Ruth Bader Ginsburg buried in private ceremony at Arlington National Cemetery

Supreme Court Justice Ruth Bader Ginsburg was laid to rest beside her husband in Arlington Cemetery during a private ceremony.

The Tuesday burial came 11 days after the justice died of complications from metastatic pancreatic cancer. The 87-year-old lay in state inside the U.S. Capitol in a flag-draped casket on Friday, becoming the first woman to receive the honor.

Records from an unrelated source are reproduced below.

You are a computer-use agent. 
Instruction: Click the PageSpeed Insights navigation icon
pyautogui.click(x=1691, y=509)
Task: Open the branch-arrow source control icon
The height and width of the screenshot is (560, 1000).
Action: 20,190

While Arlington Cemetery, located in Virginia near Washington, D.C., across the Potomac River, is known for its rows of hundreds of thousands of plain white grave markers, Ginsburg was buried in an older part of the cemetery known as Section 5. Her headstone is black and adorned with the Star of David on top, according to the Associated Press.

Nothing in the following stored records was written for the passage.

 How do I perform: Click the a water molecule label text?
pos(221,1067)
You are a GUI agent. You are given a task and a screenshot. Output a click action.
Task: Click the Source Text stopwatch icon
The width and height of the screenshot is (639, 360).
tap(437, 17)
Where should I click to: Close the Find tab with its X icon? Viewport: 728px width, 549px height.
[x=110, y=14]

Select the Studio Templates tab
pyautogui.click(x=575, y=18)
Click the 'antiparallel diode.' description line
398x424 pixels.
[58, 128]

She was buried next to her husband of 56 years, Martin Ginsburg, and is joined in Arlington Cemetery by nine other Supreme Court justices, three of whom she served with in life: Chief Justice William Rehnquist, Justice John Paul Stevens, and Justice Harry Blackmun, who wrote the landmark 1973 Roe v. Wade decision.

Ginsburg’s burial comes the same day as President Trump’s nominee to replace her, Amy Coney Barrett, met with Republican senators ahead of her confirmation hearings. Trump also formally sent Barrett’s nomination to the Senate on Tuesday.